The safety layer matters here just as much, and it is the dimension that quietly drops teams a level. If your jailbreak detection, PII redaction, and content filtering are API calls to a hosted moderation model, then your "sovereign" deployment has a cloud dependency baked into every single request. Move those checks to local models running behind the same gateway, and the dependency disappears. That is the AI Safety Architecture dimension we flagged as the one teams most often miss. After June 12, it is the one I would check first.

This is the same place we have been pointing to for a while. Model routing, fallback, token-cost governance, and safety are cross-cutting concerns that belong in the infrastructure layer rather than scattered through application code. Put them at the gate, and you can change models, run them air-gapped, and keep one audit trail across the three trust boundaries where AI traffic actually crosses. None of this is new architecture invented for the occasion. The AI Gateway here is part of Traefik Hub, built on the same Traefik foundation that teams already run in front of their traffic. The air-gapped deployment path is the one defense and healthcare teams have been asking us about for a year. June 12 simply gave everyone else a concrete reason to care.

The New Question Is Who Can Switch You Off

The sovereignty conversation has mostly been about data: where it lives, which jurisdiction's rules apply, and whether a region's name on a contract satisfies an auditor. Those questions still matter.

The Fable 5 directive added a different one. Can someone outside your organization turn off the model your product runs on without notice and without recourse? For a hosted frontier model, the answer is now demonstrably yes, and that someone does not have to be your vendor. For a model whose weights sit on a disk you own, behind a gateway you operate, the answer is no. That is the whole distinction, and as of this spring, it is finally buildable without surrendering so much capability that no one would choose it.

We built the maturity model to help teams find out where they really stand. If you read it in April and filed sovereignty under "important, not urgent," this is the part where the second word changes.

Frequently Asked Questions

Does running an open-weight model mean giving up the frontier?

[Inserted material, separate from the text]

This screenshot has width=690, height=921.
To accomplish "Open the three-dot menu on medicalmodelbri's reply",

For now, partly. The strongest open model, Kimi K2.6, trails the best closed models, and the best US open model, Nemotron 3 Ultra, trails Kimi. The gap is real and far smaller than it was a year ago. For many production workloads, it is small enough that removing the external dependency is the better trade. For the few tasks that genuinely need the absolute top of the frontier, a gateway lets you route only those to a hosted model and keep everything else local.

Isn't this just a hardware problem in disguise?

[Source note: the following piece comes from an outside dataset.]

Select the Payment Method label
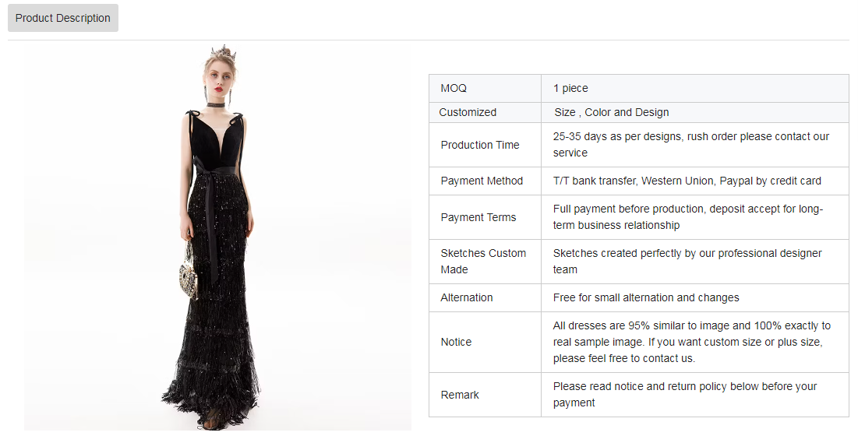858x436 pixels. coord(482,181)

Partly, yes. A 550B model needs a serious GPU, and self-hosting trades an API bill for a hardware and operations bill. That is a real cost and worth modeling carefully. What you buy with it is continuity that no external party can revoke. Whether it is worth the spend depends on how much your product would suffer if the model went dark on a Friday afternoon.

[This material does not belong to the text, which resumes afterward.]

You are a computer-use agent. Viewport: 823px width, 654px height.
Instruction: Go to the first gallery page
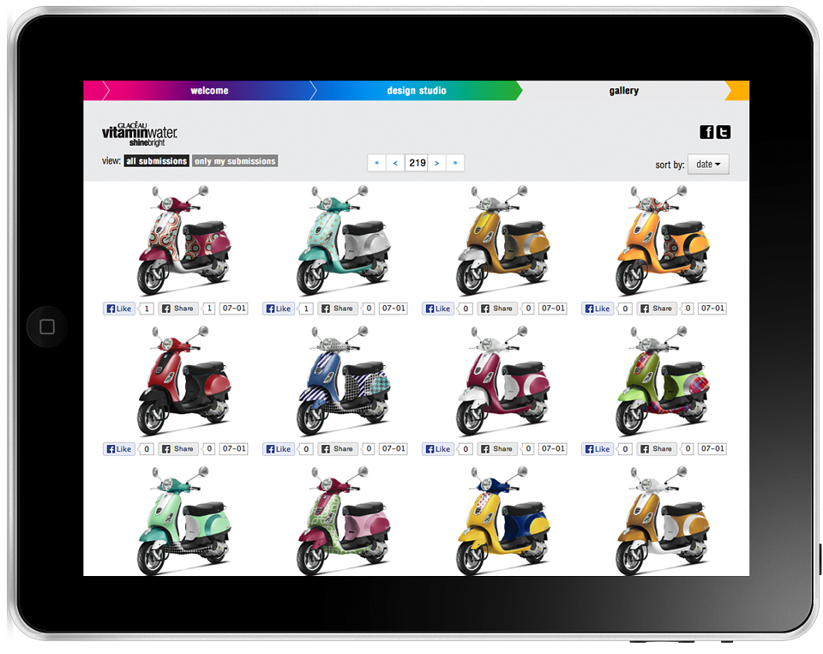pos(377,163)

We already route through a gateway. Are we covered?

You are covered for the swap, which is the hard part. If your apps reach models through a gateway rather than calling providers directly, changing the model is a configuration change instead of a cross-service rewrite. The piece most setups still miss is that the model is only one of three boundaries an agent crosses. Traefik runs all three as one control plane from a single binary: the API Gateway in front of your services, the AI Gateway in front of the models, and the MCP Gateway in front of the tools agents call. Routing the model locally closes one dependency. Running the safety checks, tool authorization, and policy for all three at the same gate, on your own infrastructure, is what keeps the entire chain off the public internet.